In short, you can batch run a list of prompts on your agent, then run the resulting code in a ReactJS sandbox, storing all errors and screenshots for later analysis.

Installation

To clone the repository and install dependencies, run:

git clone https://github.com/gitwitorg/react-eval/
cd react-eval
yarn install

The React evaluation sandbox uses a custom E2B sandbox. To access E2B, install the E2B CLI tool and authenticate:

yarn global add @e2b/cli@latest
e2b auth login

Now, you need an OpenAI API key (or Azure API key) and an E2B API key.

Finally, copy .env.example or create a .env file with the following:

E2B_API_KEY=e2b_xxxxxxxxxxxxxxxxxxxxxxxxxxxxxxxxxxxxxxxx
OPENAI_API_KEY=sk-xxxxxxxxxxxxxxxxxxxxxxxxxxxxxxxxxxxxxxxxxxxxxxxx

Once these steps are finished, you can go on to the instructions below.

Usage

Important files

The inputs and outputs of evaluations are structured like this:

Component Location
Evaluation Tasks /evals/[eval].json
Generated Code /runs/[run]/generations.json
Evaluation Results /runs/[run]/evaluations.json
Logs, Screenshots /runs/[run]/logs, /runs/[run]/screenshots

Workflow

A typical workflow is 1) generate 2) evaluate 3) view. For example:

yarn generate react
yarn evaluate 1
yarn view 1

These steps will be explained below:

Generate

The command yarn generate [eval-name], runs the agent M x N times. M is the number of prompts in [eval-name], and N is a number you can configure in config.json.
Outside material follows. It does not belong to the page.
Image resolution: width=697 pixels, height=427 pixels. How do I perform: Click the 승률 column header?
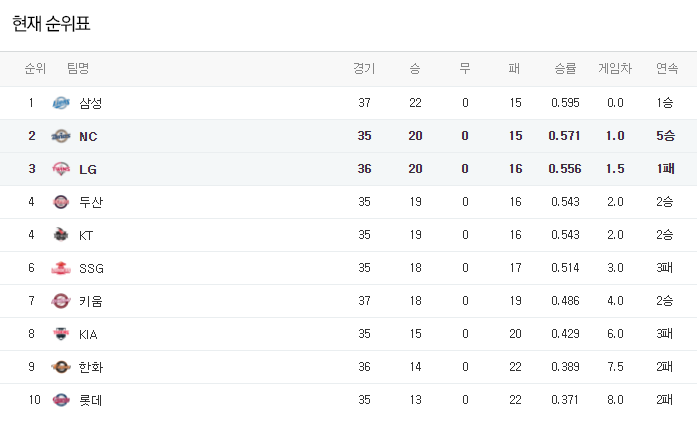click(x=565, y=69)
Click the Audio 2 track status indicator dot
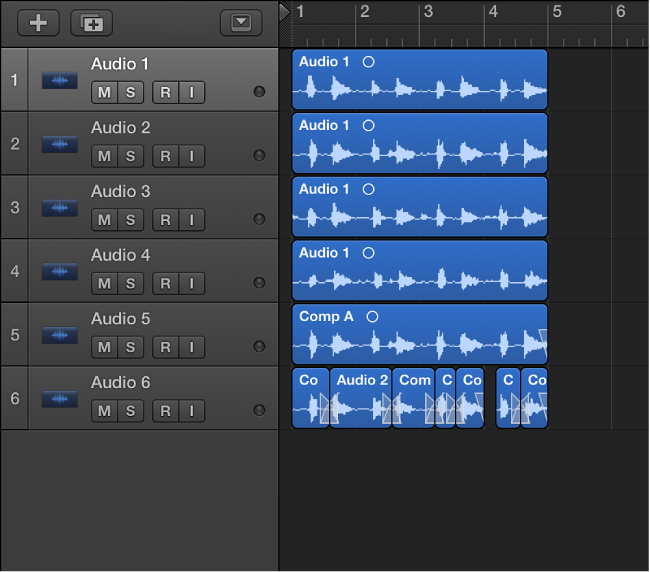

The results are stored in JSON format in a director such as /runs/1/. (If 1 is taken, 2 will be used, etc.)

Evaluate

Run yarn evaluate [run-name], to evaluate each code generation. Evaluation results will appear in the same folder as the generations.

View

Run yarn view [run-name], to see the results in HTML format. You don't have to wait until the evaluation results are finished to do this, just run the command again to update the generated HTML.

Custom evaluations

Using your own code generation agent

To integrate React Eval to your own code generation tool, see where the generateCode function is called in generate.ts. Currently this function is used to apply one prompt to one file, and replace the entire file with the reuslts.

Modifying GitWit Server

React Eval is configured to generate code with GitWit server by default. To modify the server code, first fork and clone gitwit-server to your computer. In the gitwit-server directory, run yarn link. Then, in the react-eval directory run yarn install gitwit-server.

Modifying the sandbox template

If you make any changes inside the sandbox directory, you need to create a new E2B sandbox as follows. This requires Docker to be installed and running.

cd sandbox
e2b template build --name "your-sandbox-name"

Then, change react-evals in evaluate.ts to your new sandbox name.